Hi KitCat. The first month(s) after finding out about infidelity is very hard on the BS and it is normal to not be sure what you want. The first thing to do is take some time and decide whether you want to stay married or get divorced, and find out if he feels the same way. Counseling will help with this. When I was in your shoes the thing that gave me clarity was looking at my long term goals. I personally couldn't see myself being married to a cheater that I didn't trust, so for me infidelity was a deal breaker and the only option was divorce. But everyone is different and some people are OK with a relationship where they work through the betrayal. If you can try to think about how you want your future to be you can get some insight on what decisions you need to make to go down that path. I wish you well. 

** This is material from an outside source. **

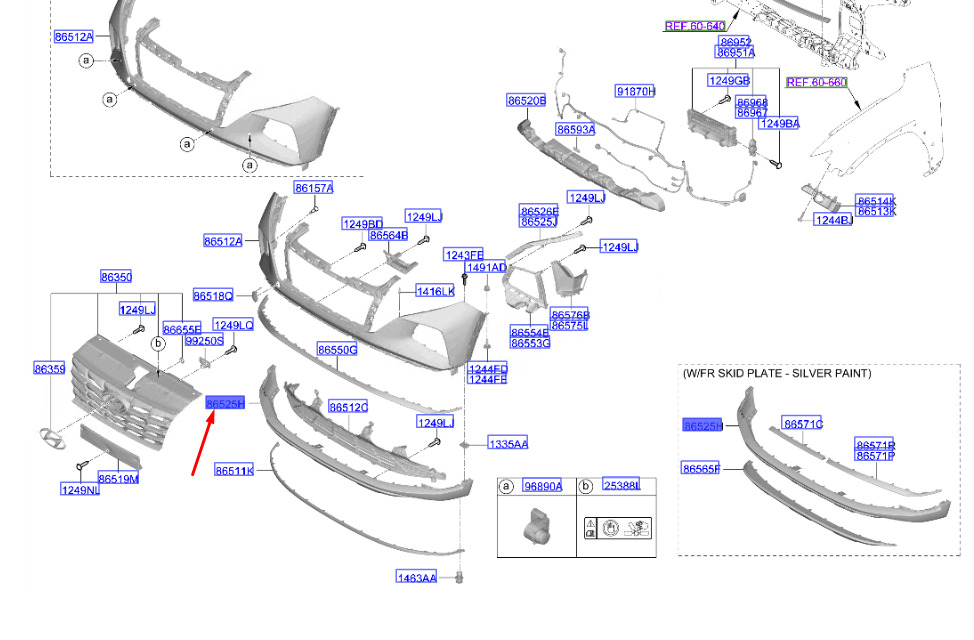Select part label 86157A
The width and height of the screenshot is (974, 640).
click(313, 188)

BTW, the odds that he is telling the whole truth about touching and kissing is low. People that are OK lying to their spouse seem to have an easy time keeping it up as a way of self preservation. He is probably aware that if you leave he will have to split assets, pay child support, and pay alimony. Also since he doesn't appear committed to your relationship there is no benefit for him to be honest.


----------



## aine (Feb 15, 2014)

Kitkat, sorry you find yourself in this place, he is having and eating his cake at the same time and is still dictating what you do. You have to stop letting him do this.This is still fresh and it will take some more time, do not give up.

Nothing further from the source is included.